One of the joys of the internet is the fact I can be in two places at once.
Hopefully not so much in the creepy way displayed in the painting there.
For a few months now, on this blog I've been trying a rotation of theme days. Miscellaneous Monday, Well Written Wednesday, and Sci-Fi Friday. I fail about as often as I succeed. Ask any newspaper columnist ever about how not-simple repetitive content is.
But this week my themes line up, between this blog and The Art of Procrastination, so I'm cross posting. They will be as ships that pass in the night. Seriously, stop looking for ice-bergs, it'll be fine.

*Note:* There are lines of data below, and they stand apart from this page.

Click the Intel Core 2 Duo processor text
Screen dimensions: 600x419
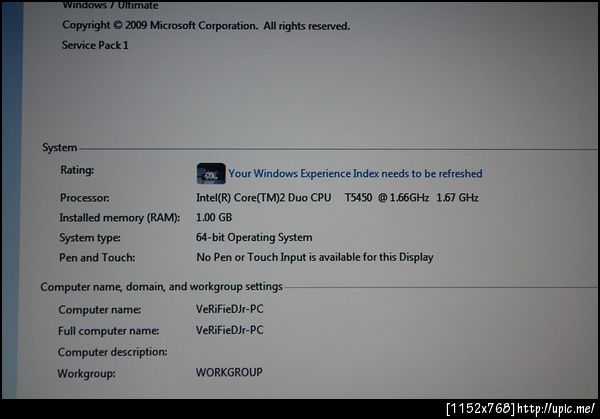click(x=337, y=197)
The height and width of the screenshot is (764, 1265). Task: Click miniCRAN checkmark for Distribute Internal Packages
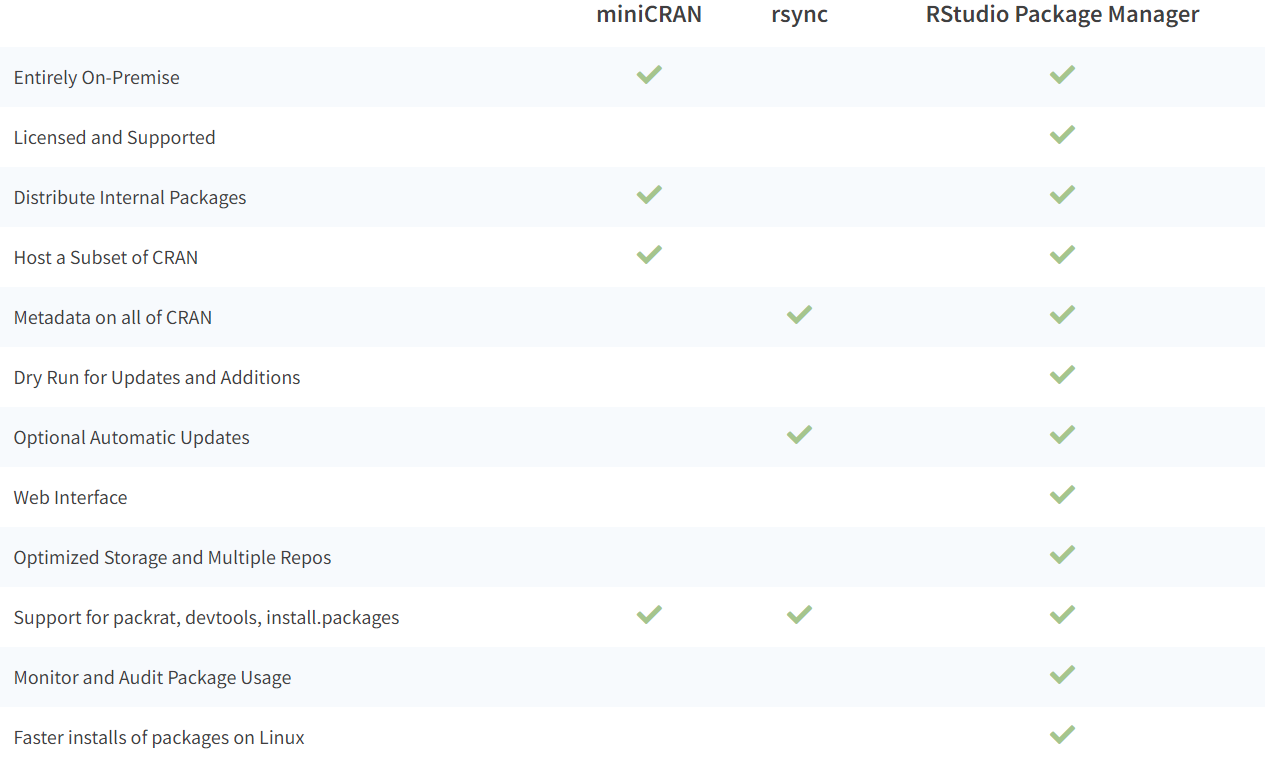pyautogui.click(x=649, y=195)
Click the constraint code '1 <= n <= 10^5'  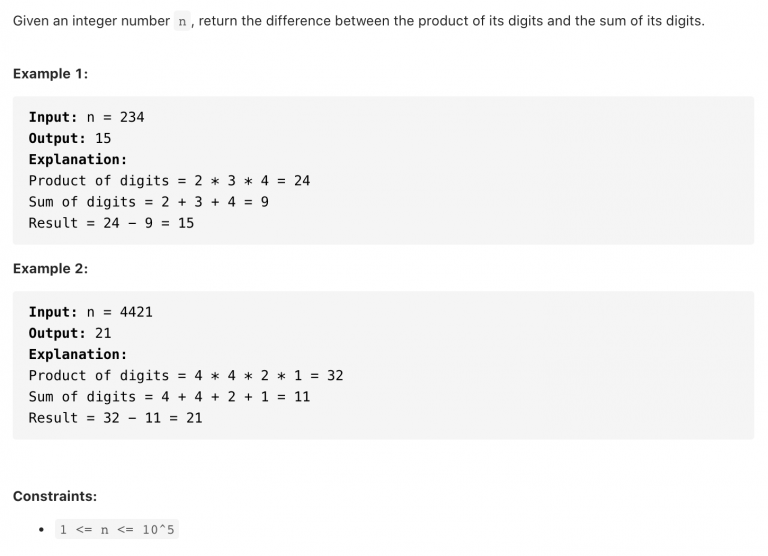tap(117, 530)
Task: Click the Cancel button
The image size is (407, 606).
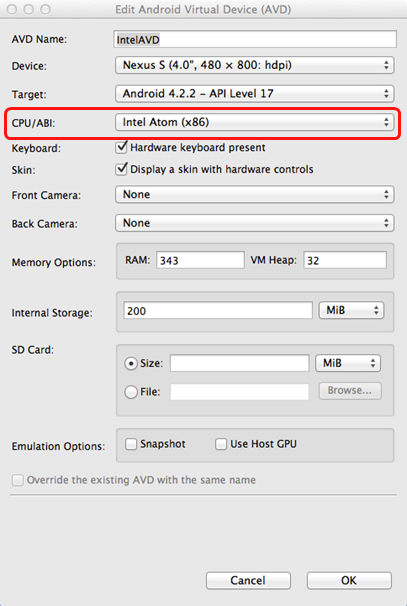Action: click(248, 580)
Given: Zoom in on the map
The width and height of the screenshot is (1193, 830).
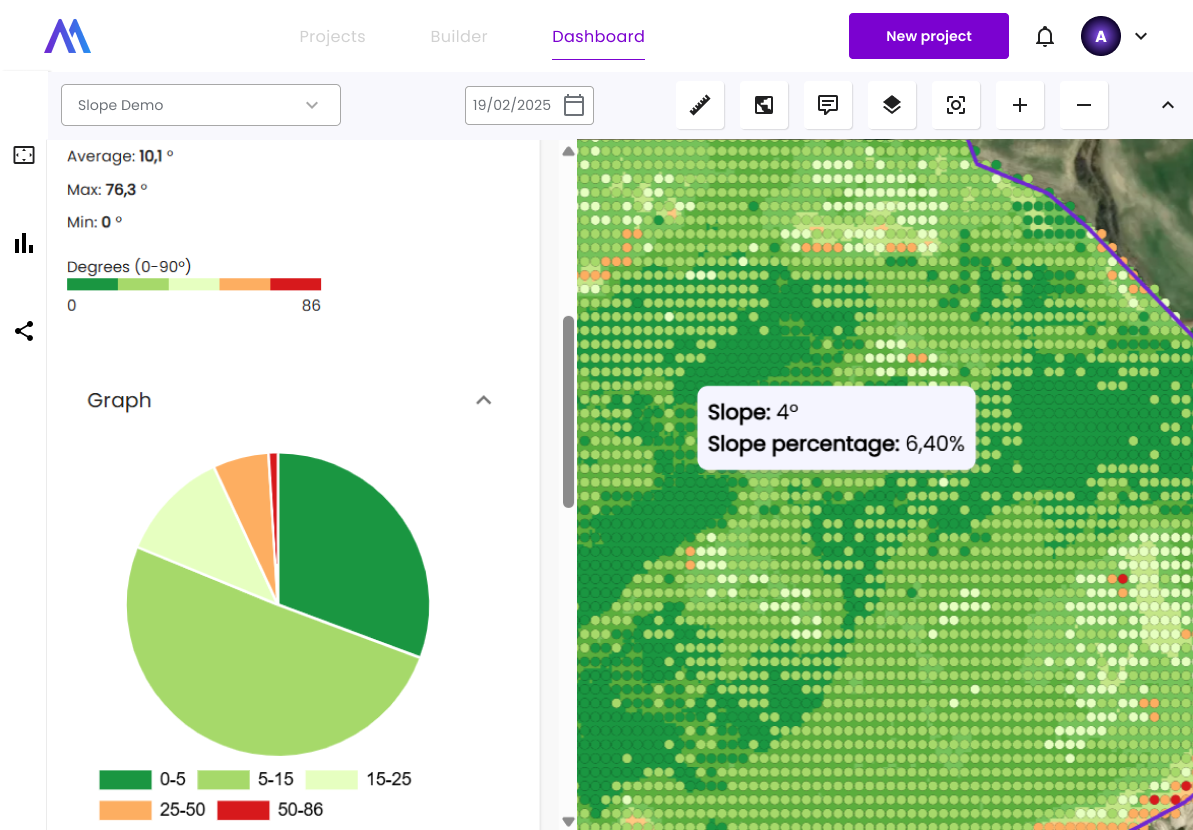Looking at the screenshot, I should coord(1020,105).
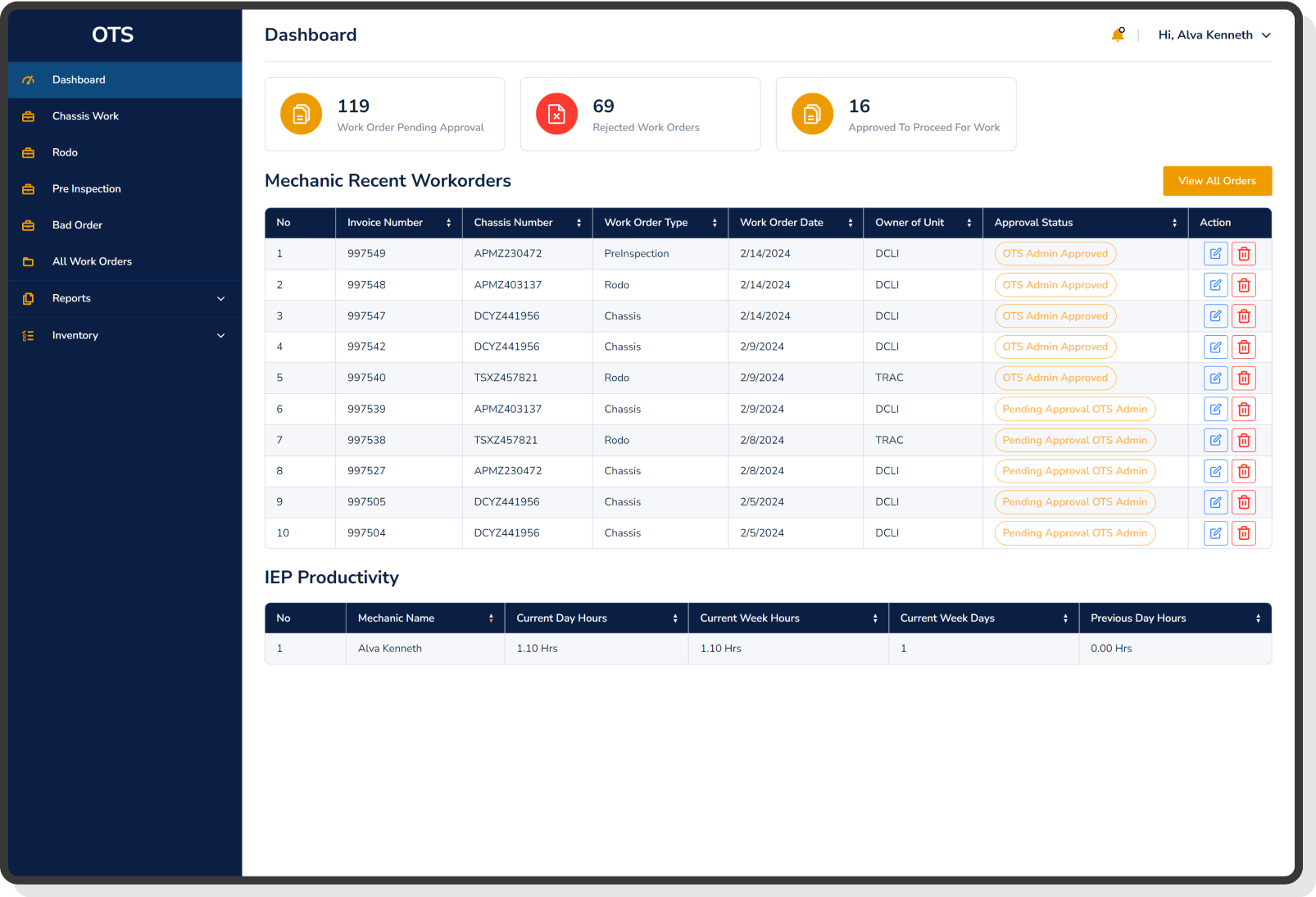Click the View All Orders button
Viewport: 1316px width, 897px height.
1217,180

Yes, alright. I'm being lazy and trying to write four blog posts this week instead of five. So what? Were you--amorphous internet people you--going to offer to write one of those for me?
Didn't think so.
Anyway, it's Wednesday and that means we talk about things that are well-written. Or not, as the case may be.

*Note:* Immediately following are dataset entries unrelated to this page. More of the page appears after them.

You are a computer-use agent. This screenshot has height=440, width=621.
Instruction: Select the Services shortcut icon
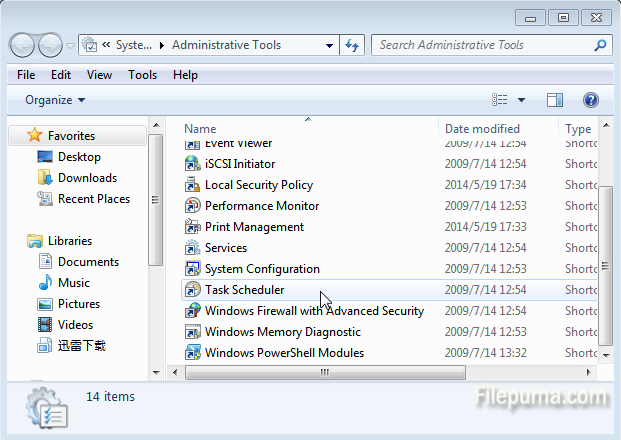click(194, 248)
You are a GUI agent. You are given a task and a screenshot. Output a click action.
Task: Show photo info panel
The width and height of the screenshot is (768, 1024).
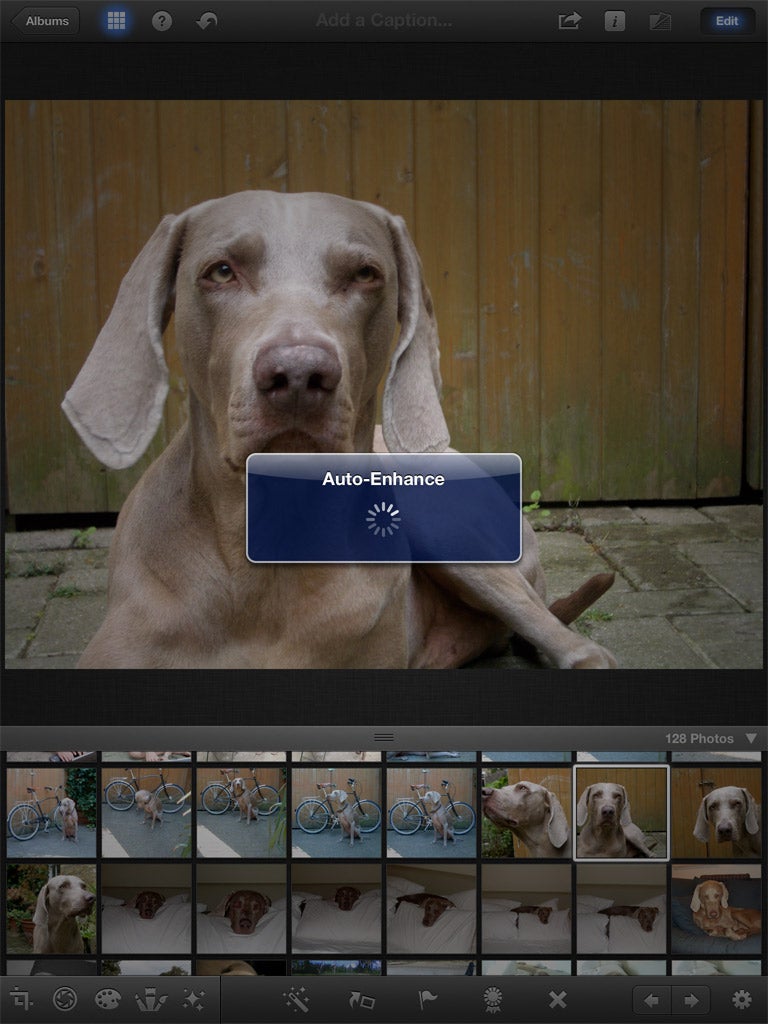pyautogui.click(x=615, y=21)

There's been a sudden increase of slush pile in my life lately. And I know what writers think and say about the dreaded Slush. Let me tell you about the Slush from the other side.
Golden Fleece Press isn't by any means my first experience with a slush-pile. I've had plenty of occasion in my life to read things that should never have seen the light of day. I once reviewed a romance novel that has forever become my yard-stick for fail on a level I can barely articulate. It was long, and awful, and shaped about eighty percent of my views on the usefulness of historical accuracy in entertainment.
There was another one that involved badly conceived time-travel and characters even biblical-level plague would have been too good an end for.
I once rather stupidly, in the annals of my life squiring writers, offered online assistance to literally anyone who wanted help with their novel plot. What followed was three hours of incomprehensible, werewolf-themed shenanigans I will never get back and I feel their absence keenly.
These are the worst cases. The hyperbole--great spaghetti monster in the sky do I wish it was--infused funnies. The truly bad. But we all have ideas that die on the vine, or that should die on the vine. Apparently there's a knack for learning which ones those are. I can sympathize with that, even if I'm doing it backwards and sideways over my rolled eyes because just why.
What I can't get, I refuse to get, are the misplaced submissions. Why would you relegate yourself to the slush needlessly? And also we said it was a journal for children. Have you met children? They're the little things we used to be before life taught us there were worse things than spinach and math homework. We wanted Bunnicula, not Pet Cemetery.
Alright. Rant over. Maybe later I'll spill into all the ways YA is the deadest vibrant market I've ever beheld.